Il s’agit, d’une part, de la faible interdépendance fonctionnelle inhérente aux activités d’enseignement et de recherche et qui fait des universités des systèmes faiblement liés [17]. Ces activités peuvent être, et sont souvent, conduites en maintenant un faible niveau de coopération entre collègues. Il n’est ainsi pas indispensable de savoir qui fait cours dans la salle d’à côté ou de savoir quels cours ont eu les étudiants que l’on a devant soi et quels cours ils auront après, pour dispenser un enseignement. Les équipes de recherche développent souvent des liens étroits entre leurs membres, mais ont souvent moins de relations avec les autres équipes de recherche du même laboratoire qu’avec des groupes qui se trouvent à l’autre bout de la planète. Certes les dispositifs techniques (logiciels de gestion, système d’information, logos…) qui envahissent les établissements depuis quelques années, et les exercices collectifs (rapports d’activité de laboratoire, projet d’établissement, plan stratégique…) auxquels les universitaires doivent se prêter concourent à tisser des liens, à créer du liant, à renforcer le sentiment d’appartenance et à harmoniser les pratiques. Toutefois le niveau d’interdépendance fonctionnelle entre les activités reste limité.

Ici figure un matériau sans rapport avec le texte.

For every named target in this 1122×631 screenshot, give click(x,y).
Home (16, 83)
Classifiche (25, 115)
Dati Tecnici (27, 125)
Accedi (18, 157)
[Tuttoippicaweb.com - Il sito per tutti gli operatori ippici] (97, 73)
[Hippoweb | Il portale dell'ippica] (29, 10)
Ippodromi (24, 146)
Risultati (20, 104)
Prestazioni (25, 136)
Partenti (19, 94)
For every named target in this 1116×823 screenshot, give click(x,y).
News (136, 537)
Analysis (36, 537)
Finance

Il s’agit, d’autre part, de la nature particulière des « technologies de production », caractéristique déjà soulignée par les travaux de Cohen, March et Olsen [18] mais dont ils n’ont pas tiré toutes les conséquences. Quelles sont en effet concrètement les technologies d’enseignement ou de conduite de la recherche ? La sociologie des sciences et les travaux sur la pédagogie universitaire nous ont certes apporté des éclairages, mais il n’en reste pas moins que ces activités restent difficiles à décrire, à prescrire dans des fiches de fonction ou même à reproduire. La recherche sur projet a certes entraîné une plus grande formalisation en imposant des délais, en fixant des « délivrables », en imposant parfois des démarches qualité ou des efforts de traçabilité, mais les processus concrets qui conduisent d’une enquête à un ouvrage, ou de la paillasse à un article restent « unclear ». Pour ces technologies, ces relations de cause à effets sont de surcroît mal maîtrisées : quel est par exemple le lien entre le fait d’assister à tel ou tel cours et la maîtrise de telles ou telles compétences par les étudiants ?

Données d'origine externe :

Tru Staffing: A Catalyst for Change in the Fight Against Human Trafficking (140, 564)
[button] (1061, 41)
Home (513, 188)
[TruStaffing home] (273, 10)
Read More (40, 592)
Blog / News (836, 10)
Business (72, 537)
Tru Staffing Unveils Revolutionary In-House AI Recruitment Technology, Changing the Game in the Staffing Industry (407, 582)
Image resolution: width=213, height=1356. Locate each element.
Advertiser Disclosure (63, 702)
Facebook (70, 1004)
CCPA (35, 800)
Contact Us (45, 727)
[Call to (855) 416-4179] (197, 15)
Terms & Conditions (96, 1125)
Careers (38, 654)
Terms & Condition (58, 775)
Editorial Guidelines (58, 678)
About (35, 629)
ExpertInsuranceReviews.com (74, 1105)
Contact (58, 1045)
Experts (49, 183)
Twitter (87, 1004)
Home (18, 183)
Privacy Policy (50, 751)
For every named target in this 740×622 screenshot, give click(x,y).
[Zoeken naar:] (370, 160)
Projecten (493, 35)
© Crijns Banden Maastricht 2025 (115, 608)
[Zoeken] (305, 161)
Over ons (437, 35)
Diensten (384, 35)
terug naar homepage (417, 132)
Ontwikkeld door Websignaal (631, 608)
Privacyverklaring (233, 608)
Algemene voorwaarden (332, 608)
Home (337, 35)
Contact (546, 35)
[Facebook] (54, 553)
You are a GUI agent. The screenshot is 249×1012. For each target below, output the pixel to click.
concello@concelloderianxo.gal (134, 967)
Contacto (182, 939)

Pour une organisation, et donc pour les universités, le fait de reposer sur des activités faiblement interdépendantes qui mobilisent des technologies floues n’est pas sans incidence, notamment sur les modalités d’exercice du leadership. Ce dernier ne peut aisément emprunter les voies qu’il utilise dans d’autres organisations Il est ainsi malaisé de dire ce sur quoi il faut agir quand on veut peser sur des technologies floues et les politiques d’établissement qui cherchent à modifier les contenus sont souvent considérées comme illégitimes et difficiles à mettre en œuvre. Enfin, les lignes hiérarchiques fonctionnent mal quand elles s’appliquent à des systèmes faiblement liés : elles se heurtent à des discontinuités et sont de plus contournées ou ignorées par des acteurs qui disposent par définition d’une très grande marge de manœuvre dans la conduite de leurs activités.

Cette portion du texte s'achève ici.